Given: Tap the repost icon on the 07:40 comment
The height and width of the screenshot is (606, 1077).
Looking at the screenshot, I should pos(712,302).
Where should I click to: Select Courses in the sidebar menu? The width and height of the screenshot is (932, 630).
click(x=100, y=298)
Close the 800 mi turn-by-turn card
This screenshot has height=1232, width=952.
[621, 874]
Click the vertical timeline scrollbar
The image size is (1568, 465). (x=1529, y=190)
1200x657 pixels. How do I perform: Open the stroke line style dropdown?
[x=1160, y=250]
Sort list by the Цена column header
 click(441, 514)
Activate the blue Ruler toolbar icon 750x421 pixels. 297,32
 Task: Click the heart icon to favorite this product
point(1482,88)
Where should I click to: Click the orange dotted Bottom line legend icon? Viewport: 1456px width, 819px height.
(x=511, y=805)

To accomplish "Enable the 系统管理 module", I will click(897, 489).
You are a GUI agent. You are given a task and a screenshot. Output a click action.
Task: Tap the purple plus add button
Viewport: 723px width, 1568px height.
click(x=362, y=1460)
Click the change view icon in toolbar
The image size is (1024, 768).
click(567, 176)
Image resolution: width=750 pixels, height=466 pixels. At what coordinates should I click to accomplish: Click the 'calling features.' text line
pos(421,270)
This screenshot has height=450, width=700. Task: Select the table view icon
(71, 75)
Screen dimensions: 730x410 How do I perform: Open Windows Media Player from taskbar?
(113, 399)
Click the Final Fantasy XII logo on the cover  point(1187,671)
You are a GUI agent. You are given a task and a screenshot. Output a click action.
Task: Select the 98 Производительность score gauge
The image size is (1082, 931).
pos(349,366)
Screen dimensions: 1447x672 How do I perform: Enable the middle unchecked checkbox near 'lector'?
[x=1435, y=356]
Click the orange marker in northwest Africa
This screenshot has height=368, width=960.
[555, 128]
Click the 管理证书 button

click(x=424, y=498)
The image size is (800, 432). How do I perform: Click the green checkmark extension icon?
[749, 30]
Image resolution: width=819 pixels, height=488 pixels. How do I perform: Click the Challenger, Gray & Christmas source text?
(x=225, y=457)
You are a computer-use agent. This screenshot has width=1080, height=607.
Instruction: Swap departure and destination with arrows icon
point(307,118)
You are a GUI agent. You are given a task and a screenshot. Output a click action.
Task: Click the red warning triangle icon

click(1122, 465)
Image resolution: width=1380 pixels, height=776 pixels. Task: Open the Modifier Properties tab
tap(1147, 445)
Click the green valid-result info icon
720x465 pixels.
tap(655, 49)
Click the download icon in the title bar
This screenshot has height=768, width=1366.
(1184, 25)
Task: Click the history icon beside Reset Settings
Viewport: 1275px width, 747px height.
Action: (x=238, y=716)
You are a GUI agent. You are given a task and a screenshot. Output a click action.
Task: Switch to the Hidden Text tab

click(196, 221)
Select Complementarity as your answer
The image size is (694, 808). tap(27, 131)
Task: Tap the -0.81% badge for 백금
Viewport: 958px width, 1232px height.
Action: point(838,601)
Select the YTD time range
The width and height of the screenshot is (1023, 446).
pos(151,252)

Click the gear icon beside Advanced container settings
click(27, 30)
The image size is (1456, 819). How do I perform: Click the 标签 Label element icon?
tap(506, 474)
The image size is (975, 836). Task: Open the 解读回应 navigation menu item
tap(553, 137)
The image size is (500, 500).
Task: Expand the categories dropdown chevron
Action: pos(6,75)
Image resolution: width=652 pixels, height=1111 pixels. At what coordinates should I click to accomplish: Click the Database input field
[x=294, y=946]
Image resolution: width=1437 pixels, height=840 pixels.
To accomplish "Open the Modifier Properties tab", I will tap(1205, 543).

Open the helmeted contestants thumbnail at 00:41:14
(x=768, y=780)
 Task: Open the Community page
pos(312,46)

########

What you are asked to do
Without changing a single word, reproduce the entries above.

Response
Given: Tap the repost icon on the 07:40 comment
The height and width of the screenshot is (606, 1077).
Looking at the screenshot, I should pos(712,302).
Where should I click to: Select Courses in the sidebar menu? The width and height of the screenshot is (932, 630).
click(x=100, y=298)
Close the 800 mi turn-by-turn card
This screenshot has height=1232, width=952.
[621, 874]
Click the vertical timeline scrollbar
The image size is (1568, 465). (x=1529, y=190)
1200x657 pixels. How do I perform: Open the stroke line style dropdown?
[x=1160, y=250]
Sort list by the Цена column header
 click(441, 514)
Activate the blue Ruler toolbar icon 750x421 pixels. 297,32
 Task: Click the heart icon to favorite this product
point(1482,88)
Where should I click to: Click the orange dotted Bottom line legend icon? Viewport: 1456px width, 819px height.
(x=511, y=805)

To accomplish "Enable the 系统管理 module", I will click(897, 489).
You are a GUI agent. You are given a task and a screenshot. Output a click action.
Task: Tap the purple plus add button
Viewport: 723px width, 1568px height.
click(x=362, y=1460)
Click the change view icon in toolbar
The image size is (1024, 768).
click(567, 176)
Image resolution: width=750 pixels, height=466 pixels. At what coordinates should I click to accomplish: Click the 'calling features.' text line
pos(421,270)
This screenshot has height=450, width=700. Task: Select the table view icon
(71, 75)
Screen dimensions: 730x410 How do I perform: Open Windows Media Player from taskbar?
(113, 399)
Click the Final Fantasy XII logo on the cover  point(1187,671)
You are a GUI agent. You are given a task and a screenshot. Output a click action.
Task: Select the 98 Производительность score gauge
The image size is (1082, 931).
pos(349,366)
Screen dimensions: 1447x672 How do I perform: Enable the middle unchecked checkbox near 'lector'?
[x=1435, y=356]
Click the orange marker in northwest Africa
This screenshot has height=368, width=960.
[555, 128]
Click the 管理证书 button

click(x=424, y=498)
The image size is (800, 432). How do I perform: Click the green checkmark extension icon?
[749, 30]
Image resolution: width=819 pixels, height=488 pixels. How do I perform: Click the Challenger, Gray & Christmas source text?
(x=225, y=457)
You are a computer-use agent. This screenshot has width=1080, height=607.
Instruction: Swap departure and destination with arrows icon
point(307,118)
You are a GUI agent. You are given a task and a screenshot. Output a click action.
Task: Click the red warning triangle icon

click(1122, 465)
Image resolution: width=1380 pixels, height=776 pixels. Task: Open the Modifier Properties tab
tap(1147, 445)
Click the green valid-result info icon
720x465 pixels.
tap(655, 49)
Click the download icon in the title bar
This screenshot has height=768, width=1366.
(1184, 25)
Task: Click the history icon beside Reset Settings
Viewport: 1275px width, 747px height.
Action: (x=238, y=716)
You are a GUI agent. You are given a task and a screenshot. Output a click action.
Task: Switch to the Hidden Text tab

click(196, 221)
Select Complementarity as your answer
The image size is (694, 808). tap(27, 131)
Task: Tap the -0.81% badge for 백금
Viewport: 958px width, 1232px height.
Action: point(838,601)
Select the YTD time range
The width and height of the screenshot is (1023, 446).
pos(151,252)

Click the gear icon beside Advanced container settings
click(27, 30)
The image size is (1456, 819). How do I perform: Click the 标签 Label element icon?
tap(506, 474)
The image size is (975, 836). Task: Open the 解读回应 navigation menu item
tap(553, 137)
The image size is (500, 500).
Task: Expand the categories dropdown chevron
Action: pos(6,75)
Image resolution: width=652 pixels, height=1111 pixels. At what coordinates should I click to accomplish: Click the Database input field
[x=294, y=946]
Image resolution: width=1437 pixels, height=840 pixels.
To accomplish "Open the Modifier Properties tab", I will tap(1205, 543).

Open the helmeted contestants thumbnail at 00:41:14
(x=768, y=780)
 Task: Open the Community page
pos(312,46)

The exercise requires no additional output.